Rep. Chris Murphy (D-Conn.):

“That study goes on to further say that outside of that 54% that’s due to product quality of manufacturing issues, 21% is due to delays in capacity issues, 11% is due to discontinuations, 5% is due to raw material issues, 4% are increased demand because of another shortage, etcetera and etcetera. None of the reasons that the FDA cites are due to pricing issues and certainly none of them are related to 340B.

“And so maybe, Mr. Okon, I’ll ask you the question and I’m glad to hear comments from others. Is this study wrong? And if it’s not, how do you square the focus that we’ve heard in this panel on pricing when the FDA suggests that it’s much more due to underlying manufacturing issues?”


Ted Okon, Executive Director of Community Oncology Alliance:

“No, I think that’s absolutely right. But I think what you have to understand, Mr. Murphy, is that what we’ve done is we’ve consolidated the manufacturing market. So we’ve looked at – and actually I have a couple of charts looking at ANDAs. That’s an abbreviated new drug application that the manufacturer of a generic has to file; it’s an abbreviated process. If you look at those numbers of new ANDAs – I think put up – of clorpactin before, I can show you 17 that have been filed for most form strengths. There are only three or four manufacturers that have put the drug in the markets now. So you can look at double-digit numbers of ANDAs have been filed, but if you look at the number of the available manufacturers now for any type of product, it’s usually one, two or three. What happens is as a result of that, any manufacturing glitch, any quality glitch, anything that the FDA says, which is absolutely right, it’s happening on a much smaller base. What happens is typically you take the whole production line – other products – off cycle. That’s our problem. The problem is that it’s economic, and it’s not using reimbursement as an excuse. It was driven by that. That’s the root cause. But because we’ve consolidated the manufacturing market down now, any kind of a glitch – regulatory, quality, supply glitch – is going to be magnified.”


Dr. Scott Gottlieb, Resident Fellow at the American Enterprise Institute: 

“The other issue is that it’s true that the agency’s gotten more vigilant in recent years around the manufacturing of the parenterally injected products, particularly looking at foreign sites after years of criticisms that it wasn’t doing enough to look at the overseas manufacturing facilities. It’s gotten more aggressive. So it’s stepped in; it’s brought regulatory actions against a lot of manufacturers in this space. That’s prompted many of them to have to take remediation that’s increased the manufacturing cost increase – cost of the goods.

“I think the pricing issue comes into play when they can’t take price increases to reflect their higher costs of goods. So rather than continuing the product at a loss, more manufacturers are choosing to get out of certain lines of business.”

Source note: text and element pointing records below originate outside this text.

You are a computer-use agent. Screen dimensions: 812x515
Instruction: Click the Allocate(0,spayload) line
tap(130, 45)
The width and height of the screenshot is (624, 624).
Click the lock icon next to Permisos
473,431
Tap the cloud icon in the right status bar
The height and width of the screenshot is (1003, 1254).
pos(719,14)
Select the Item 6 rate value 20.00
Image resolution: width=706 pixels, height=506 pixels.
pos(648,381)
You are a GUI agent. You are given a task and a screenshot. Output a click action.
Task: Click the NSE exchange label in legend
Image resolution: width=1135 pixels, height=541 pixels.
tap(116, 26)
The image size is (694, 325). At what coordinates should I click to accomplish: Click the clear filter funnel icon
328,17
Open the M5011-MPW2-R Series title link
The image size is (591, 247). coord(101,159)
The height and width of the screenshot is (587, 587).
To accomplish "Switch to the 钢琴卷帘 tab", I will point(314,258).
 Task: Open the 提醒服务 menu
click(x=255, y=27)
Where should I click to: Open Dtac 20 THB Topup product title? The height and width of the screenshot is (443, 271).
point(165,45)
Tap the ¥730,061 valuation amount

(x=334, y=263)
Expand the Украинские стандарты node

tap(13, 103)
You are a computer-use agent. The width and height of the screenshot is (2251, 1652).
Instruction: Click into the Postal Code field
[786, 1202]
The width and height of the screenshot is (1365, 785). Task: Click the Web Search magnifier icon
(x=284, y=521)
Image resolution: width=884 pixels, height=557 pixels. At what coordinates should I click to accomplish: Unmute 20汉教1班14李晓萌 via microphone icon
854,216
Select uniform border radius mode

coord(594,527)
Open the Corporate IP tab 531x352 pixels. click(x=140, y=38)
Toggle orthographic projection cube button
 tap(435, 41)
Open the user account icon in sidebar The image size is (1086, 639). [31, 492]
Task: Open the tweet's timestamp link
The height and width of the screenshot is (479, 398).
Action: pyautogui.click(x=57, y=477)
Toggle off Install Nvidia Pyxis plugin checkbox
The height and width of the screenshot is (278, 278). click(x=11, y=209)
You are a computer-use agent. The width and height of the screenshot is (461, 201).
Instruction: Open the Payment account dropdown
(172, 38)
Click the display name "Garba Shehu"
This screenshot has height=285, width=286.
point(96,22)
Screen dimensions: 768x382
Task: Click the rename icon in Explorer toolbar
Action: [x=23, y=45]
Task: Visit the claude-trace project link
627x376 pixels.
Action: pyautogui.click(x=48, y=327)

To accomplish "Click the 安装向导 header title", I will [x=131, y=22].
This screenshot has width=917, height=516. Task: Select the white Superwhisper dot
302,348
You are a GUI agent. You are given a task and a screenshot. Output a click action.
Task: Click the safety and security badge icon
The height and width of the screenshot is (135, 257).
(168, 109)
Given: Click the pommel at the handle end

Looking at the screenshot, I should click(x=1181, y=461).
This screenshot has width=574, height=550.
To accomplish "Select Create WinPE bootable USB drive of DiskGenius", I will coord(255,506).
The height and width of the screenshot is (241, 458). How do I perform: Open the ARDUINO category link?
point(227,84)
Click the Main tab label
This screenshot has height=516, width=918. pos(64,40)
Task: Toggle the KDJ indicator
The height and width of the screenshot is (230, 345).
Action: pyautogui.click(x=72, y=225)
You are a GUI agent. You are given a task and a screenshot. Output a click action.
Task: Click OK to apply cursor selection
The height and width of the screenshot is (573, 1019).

Rep. Chris Murphy (D-Conn.):

“So let’s take the pricing issue because there’s been incredible benefit of generic drugs coming out on the market and the very justifiable incredible decrease in costs that comes along with it. So if you believe that pricing is the cause here, how do you adjust upwards for shortage areas without adjusting upwards for drugs that aren’t shortage drugs? And then, secondarily, how do you do that in a way that doesn’t create an incentive for shortages? How do you create an incentive to make the stuff you really need without creating a reason for people to declare shortages in order to get a little extra benefit? Maybe I’ll ask that to Mr. Kalmans.”


Walter Kalmans, President of Lontra Ventures:

“A couple of comments. One is the FDA paper, I think, is accurate but the FDA regulates manufacturing and so the FDA is commenting on its mandate, not commenting on pricing because it’s outside of their mandate. I’d like that noted.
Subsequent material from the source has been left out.